One of the most interesting ideas in this unit is that SMS texting — which many adults see as a corruption of English — actually follows strategies used by the inventors of writing itself, thousands of years ago.
Early writing systems were limited by the materials available — writing on clay or stone was slow and expensive. So they kept messages short and economical, leaving out predictable letters. SMS does the same thing because of screen space and typing speed.
| SMS / Modern Text Strategy | Ancient Parallel |
|---|---|
| Leaving out vowels: Pls snd bk immdtly (Please send back immediately) |
Semitic languages (Hebrew, Arabic) traditionally left out vowels in writing because they were predictable from context — readers filled them in automatically |
| Using numbers for sounds: "2" for "to", "b4" for "before", "gr8" for "great" |
Rebus writing used by Sumerians: using a picture of an arrow (pronounced "ti") to write the word "ti" (meaning life). Same sound = same symbol, regardless of meaning |
| Abbreviations: brb, lol, omg, btw |
Ancient scribes used abbreviated forms on clay tablets to save space on expensive writing materials — exactly the same logic as saving characters in a text |
"The SMS messenger of today is actually falling back on strategies for making a message short and easy to write that were used by the inventors of writing, some millennia earlier."
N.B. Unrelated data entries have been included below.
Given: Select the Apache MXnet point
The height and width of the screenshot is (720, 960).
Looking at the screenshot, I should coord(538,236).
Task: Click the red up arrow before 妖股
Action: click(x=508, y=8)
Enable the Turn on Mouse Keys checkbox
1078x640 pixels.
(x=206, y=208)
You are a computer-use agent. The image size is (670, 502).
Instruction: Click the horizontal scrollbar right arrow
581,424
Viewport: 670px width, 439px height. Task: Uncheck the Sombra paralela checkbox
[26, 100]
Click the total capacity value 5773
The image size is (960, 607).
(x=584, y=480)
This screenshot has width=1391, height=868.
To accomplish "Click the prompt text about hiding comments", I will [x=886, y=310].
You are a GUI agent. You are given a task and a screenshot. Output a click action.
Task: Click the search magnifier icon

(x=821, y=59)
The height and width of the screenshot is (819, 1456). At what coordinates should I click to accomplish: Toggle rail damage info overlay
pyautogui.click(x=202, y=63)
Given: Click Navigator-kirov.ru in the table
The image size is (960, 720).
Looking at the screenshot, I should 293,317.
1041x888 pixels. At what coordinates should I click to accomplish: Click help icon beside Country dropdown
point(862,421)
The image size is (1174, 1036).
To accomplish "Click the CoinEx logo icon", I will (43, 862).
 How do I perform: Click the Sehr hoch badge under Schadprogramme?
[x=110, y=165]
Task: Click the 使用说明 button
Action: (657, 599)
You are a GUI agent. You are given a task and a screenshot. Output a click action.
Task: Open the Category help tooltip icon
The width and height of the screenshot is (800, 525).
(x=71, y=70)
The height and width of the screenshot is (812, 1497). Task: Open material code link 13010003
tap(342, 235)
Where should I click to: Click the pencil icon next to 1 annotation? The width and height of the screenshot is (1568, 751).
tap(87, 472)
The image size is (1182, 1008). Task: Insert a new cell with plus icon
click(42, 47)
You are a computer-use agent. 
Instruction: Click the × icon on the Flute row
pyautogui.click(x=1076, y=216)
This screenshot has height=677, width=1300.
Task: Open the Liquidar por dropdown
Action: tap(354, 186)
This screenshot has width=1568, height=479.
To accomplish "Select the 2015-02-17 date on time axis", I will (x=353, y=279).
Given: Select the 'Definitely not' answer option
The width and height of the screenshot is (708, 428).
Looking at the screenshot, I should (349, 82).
Linguists say each generation re-invents language — what adults call "corrupting English" is actually applying age-old communication strategies to new technology.
Homophones are words that sound the same but mean different things — sun/son, be/bee, knot/not, see/sea.
Rebus writing uses pictures or symbols that sound like words to represent those words — e.g., using a picture of a bee + "4" = "before". Sumerians invented this technique thousands of years ago. SMS users rediscovered it naturally.
2-mark → 40–60 words | 4-mark → 100–150 words | 6-mark → 200–280 words
Always use examples. Never just define — always explain and illustrate.